The following is a guest-post from Brecht Heuchan of Contribution Link, is a political information delivery company that uniquely provides strategic consulting services to candidates, campaigns, lobbyists, political parties and other corporate advocacy organizations.
Florida’s F2 campaign finance reporting period covers from July 7 through July 20. All state level candidates and political committees, excluding political parties, file campaign contribution and expenditure activity reports for this time period. We cleaned then uploaded approximately 6000 F2 contribution records given to the hundreds of political committees we monitor.

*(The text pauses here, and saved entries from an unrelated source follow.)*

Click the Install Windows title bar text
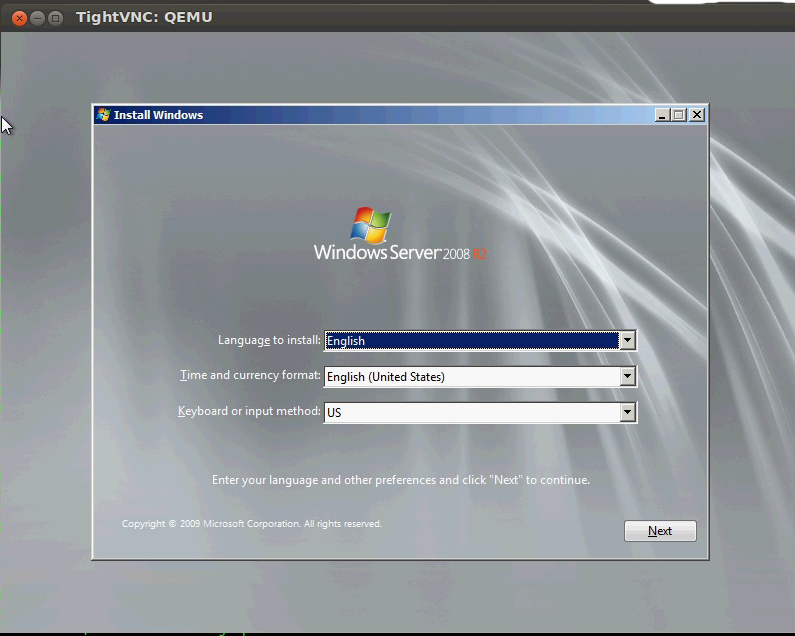 158,115
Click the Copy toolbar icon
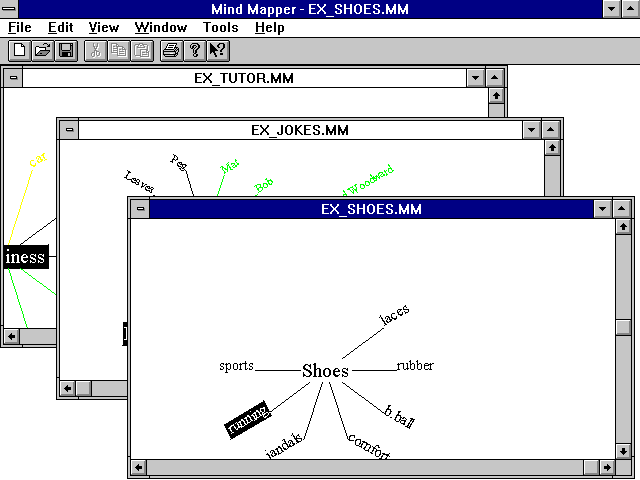The image size is (640, 480). pos(119,50)

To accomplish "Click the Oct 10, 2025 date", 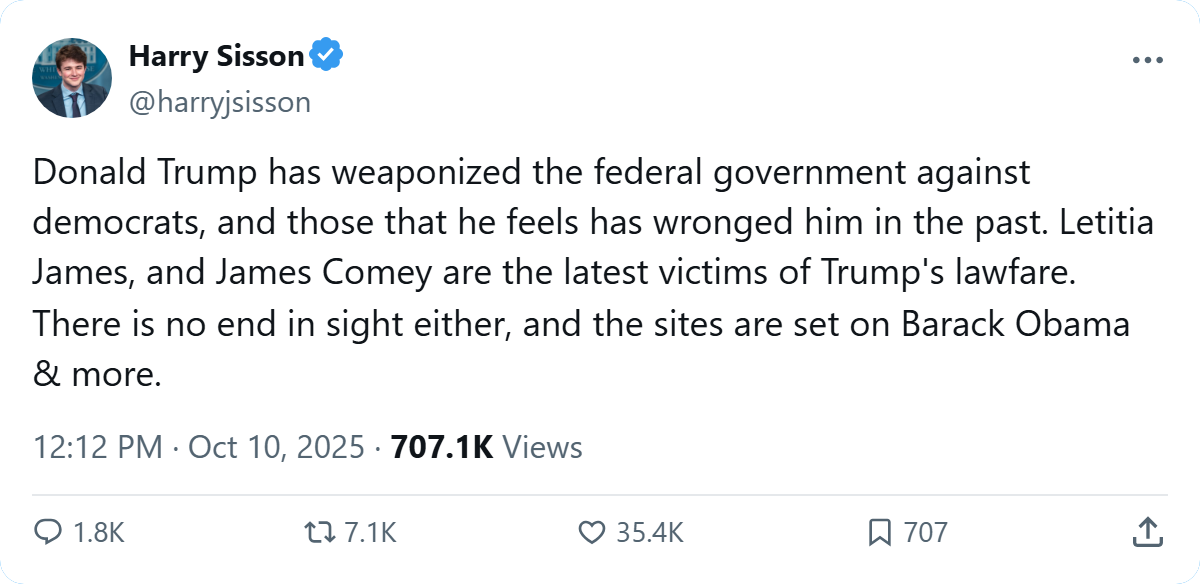I will (x=276, y=446).
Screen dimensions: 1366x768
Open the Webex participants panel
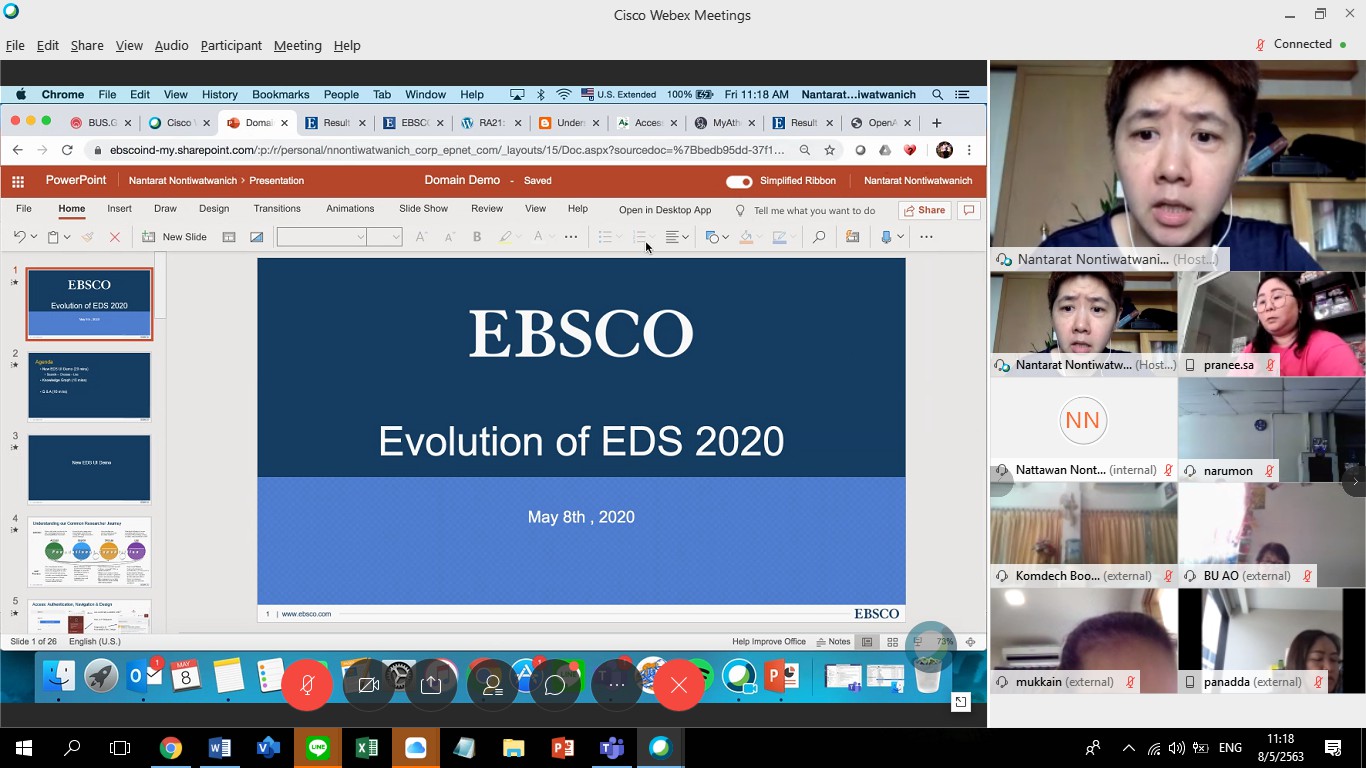point(493,685)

As the primary election looms, there has been an expected and sizeable uptick in activity by these political groups in Florida. Much has been made recently about “leadership” committees and their increased role in Florida politics. That fact is undeniable however a broader point needs to be made that most political money is still spent in more traditional ways.
Here are a few notable observations from our review.
To take a comprehensive look at political fundraising in Florida, by committee or otherwise, we have to take a few significant factors into consideration. Through March of this year, the two major political parties raised roughly $32 million collectively, $25.2 million by the RPOF and $6.5 by the FDP. This number, in reality, is much higher because state parties haven’t filed a report since April, the numbers don’t yet include four months of prime fundraising time.
In analyzing political committees excluding parties, we eliminated contributions reported by some committees in Florida which appear to have been raised and spent in other states. To avoid double counting, we also eliminated the committees which receive all or most of their contributions from other committees.
After applying these filters, for simplicity, we looked at the top 100 remaining political committee contribution amounts for this cycle and they totaled $53 million, of which $17.5 million was raised by committees with office holder affiliations aka “leadership funds”.
- $32 million by the two parties *** plus unknown four months of contributions since March
- $53 million by top 100 political committees
- $29 million by 402 candidates (does not incl. termination report contributions by those candidates elected w/o opposition)
Therefore, through the 2012 F2 report period, no more than 15.3% of political funds were raised in Florida by leadership committees. The remainder went to candidates, the two parties and industry or organization committees with long histories of political involvement for their cause.
- Two Florida Realtor committees have raised $4.9 million for the cycle.
- Florida’s doctors put $1.5 million into their Florida Medical Association PAC.
- Florida Federation for Children, a school choice advocacy organization, doubled their contributions in this last reporting period with total now reaching $770,000.
- The Florida Transportation Builders Assn PAC raised $478k.
- Genting’s New Jobs and Revenue’s for Florida posted another $142k bringing its total this cycle to $747k.
- Business group committees, four related to AIF, four related to the Florida Chamber and eleven affiliated with the Florida Retail Federation have raised a combined total of almost $3.3 million. While the Florida Justice Association PAC on its own hit $1.4 million for the cycle.
- And HCA through four of its committees raised almost $1.2 million.
Note: Due to the general nature of Contribution Lin’s analysis, there is some amount of double counting, primarily when looking at the OHA committees. Even with our adjustments to the criteria articulated above, the anomaly happens when one committee gives to another.